KŁODZKO (inf. wł.). Na tę chwilę Ośrodek Sportu i Rekreacji jest częścią spółki lokalnej Zakład Administracji Mieszkaniami Gminnymi. Docelowo stanie się samoodzielną jednostką, która pod swoją pieczą ma posiadać wszystkie miejskie obiekty służące aktywnemu wypoczynkowi i relaksowi.

Gdyby nie kredyt przed laty zaciągnięty przez Kłodzko na wybudowanie krytej pływalni i jego spłata, to już wcześniej można byłoby zmienić strukturę spółki ZAMG. To znaczy dałoby się ją "odchudzić" o OSiR, będący jej częścią, który zajmuje się zarządzaniem obiektami sportowymi i rekreacyjnymi stanowiącymi majątek gminy miejskiej.

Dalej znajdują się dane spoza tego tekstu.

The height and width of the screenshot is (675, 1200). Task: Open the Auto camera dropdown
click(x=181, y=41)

- Przyszły rok okaże się ostatnim, kiedy gmina jeszcze musi w ratach spłacić ów kredyt pobrany w roku 2010 - mówi burmistrz Michał Piszko. - Po tym fakcie nowo wybrany burmistrz z powodzeniem będzie mógł powiązać w jeden organizm takie obiekty jak: kryta pływalnia, otwarty basen czy stadion. Również spod ZAMG-u byłoby też można wyłączyć samą twierdzę. Pod uwagę na pewno weźmie się albo utworzenie spółki, albo zakładu budżetowego. Takie działanie okazuje się racjonalne, bo jest szansa, aby OSiR bilansował swoje istnienie. Powiem, że zarabia na wynajmowaniu miejsc noclegowych i obiektów sportowych...

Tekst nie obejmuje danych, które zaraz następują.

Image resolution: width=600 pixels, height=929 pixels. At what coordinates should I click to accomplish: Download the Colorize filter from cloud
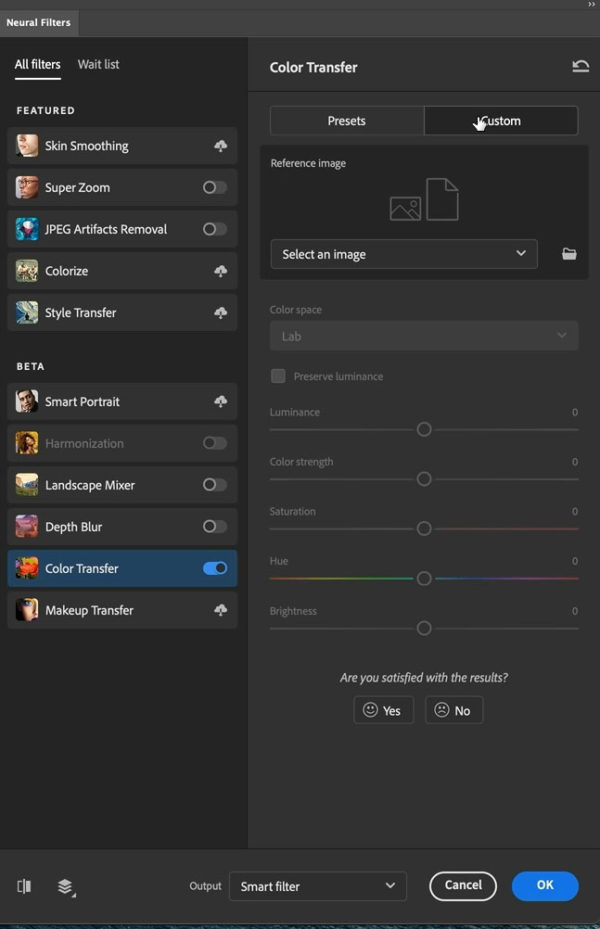[x=220, y=271]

Władze samorządowe Kłodzka jak najszybciej chcą zmodernizować basen miejski na stadionie. Jeśli uda się im w styczniu lub lutym 2023 r. rozstrzygnąć przetargi na zamierzone prace, to w połowie lata byłoby możliwe udostępnienie części kąpielowej obiektu. W kolejnej fazie robót ma on jeszcze wzbogacić się o wodny plac zabaw dla dzieci i inne atrakcje, które mają przyciągnąć więcej amatorów aktywnego relaksu. Dla samodzielnego OSiR-u to też byłoby źródło dochodów.